What about the safety of our food and how is it monitored?

Suspected salmonella contamination in chocolate products from the Ferrero factory in Arlon raises questions about the safety of our food and how to monitor it. Immediately reassure those who will soon put a ready-made meal on the menu: “Our food today is much safer than it was before the start of industrial food production.”

Luke Bernaert

Who controls our food?

In the first place, the Federal Agency for the Safety of the Food Chain (FASFC) promises vigilance “from notch to fork”: the food agency controls primary production (livestock, farming, slaughterhouses), in the transport sector with road inspections, in distribution (also in restaurants) and when importing food products. The FASFC has five of its own laboratories and also uses accredited external laboratories. The control system starts with the companies that have to analyze the samples themselves. If they notice a potential problem, it is their duty to report it to the FASFC and we follow it up,” says spokeswoman Hélène Bonte. “We check if they comply with this obligation to self-monitor. In addition, we ourselves take unannounced samples at enterprises and inspect raw materials, trading premises and machinery there. We also take random samples of food in the market. We do most analyzes where the risks are greatest, for example where raw meat is processed.

Is this control working properly?

In recent years, the number of recalls by the FASFC has increased. How did this happen? “This can show that the controls are working,” says Professor of Chemical Food Safety Bruno de Molinier (UGent). “Although this may also indicate that there are actually more problems. The complexity of the production chain does not make it simple either. The milk is relatively simple, but the cookie has so many ingredients that something can go wrong. Every now and then it needs sector to a wake-up call.The producer has to put every supplier to test, but take sunflower oil for example, which has to come from somewhere else because of the war.If you change supplier under time pressure, a number of checks will be lost and can arise Suddenly a problem. Supply chains have become very complex.” Benedikt Sas, professor at the Department of Food Safety (UGent), sees a weak correlation in sampling. “They are not always conducted according to the rules by recognized samplers and commercial laboratories that rate most samples negatively for potential risks are the most common. Compared to other countries we have a good control system, but savings are to be had everywhere and in the long run you can Less analysis and things are slipping through the cracks in the network. FASFC’s budgets remain the same, but their costs are increasing. We have to make sure those holes don’t get bigger and bigger.”

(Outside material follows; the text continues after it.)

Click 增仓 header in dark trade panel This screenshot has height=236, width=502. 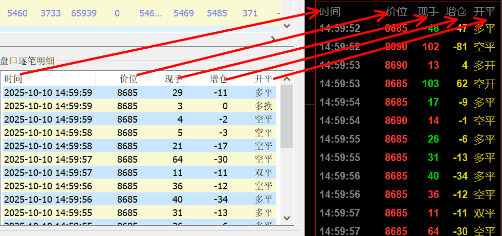coord(456,12)
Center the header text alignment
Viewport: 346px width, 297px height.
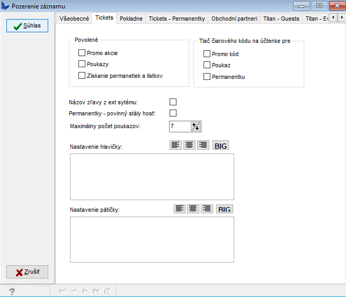[x=190, y=146]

Are controls lagging behind developments in food production?

“Governmental oversight is lagging behind in terms of, for example, switching to more plant foods,” says De Meulenaer. “From the scientific committee advising the FASFC, we point out these developments. Take the bread sector for example: in the past you had local bakeries, nowadays more bread is bought from supermarkets that was produced abroad. So you should also Inspection of grains there. For example, pre-cut salads, which we didn’t know 15 years ago, also pose microbiological risks. Or the short-chain trend, with farm butchers and dairies: There, too, we have to see if everything is kosher. It’s Constant adjustment, and there is always a delaying effect.”

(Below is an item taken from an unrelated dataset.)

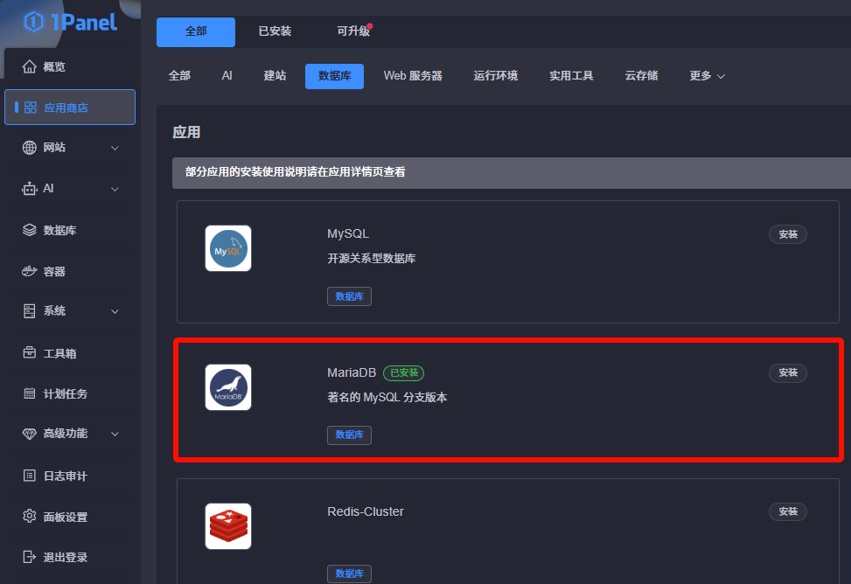Open 面板设置 panel settings gear icon
Viewport: 851px width, 584px height.
tap(30, 517)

What are the basic rules that you should keep in mind when shopping?

Always check the expiration date and whether the packaging is intact. Also know that products from your country are subject to stricter regulations than those from abroad. Not all E numbers on the label should arouse suspicion. For example, ascorbic acid also contains E number, but that’s vitamin C. Those numbers refer to preservatives that inhibit microbial growth,” says Sass. “Keep the cold chain as intact as possible,” advises De Meulenaer. “Heat makes bacteria grow faster. The refrigerator is often set to a very high temperature. Keep heated raw products separate. Pathogens don’t die on raw produce, and if you mix it with hot food, pathogens will thrive there. The rule of thumb is difference: Don’t eat the same thing every day, you’re spreading risk with variety.”

Does our purchasing behavior lead to accidents?

“Our desire for cheap food saddles us with less safe food,” Sass says. The primary sector and food companies today are also suffering from high prices for energy and raw materials. Getting everything from outside is not smart because there are often less stringent rules about food safety.” De Meulenaer believes that our food is much safer today than it was before industrial production started. “Professionalism in the food sector is very high, there are strict controls and precautions Compact. Above all, there is more knowledge than before. So no, ready-made meals are no less safe than what you cook yourself with fresh produce. Traditional is not necessarily safer than industrial.” Although it is tastier with a good chef at home.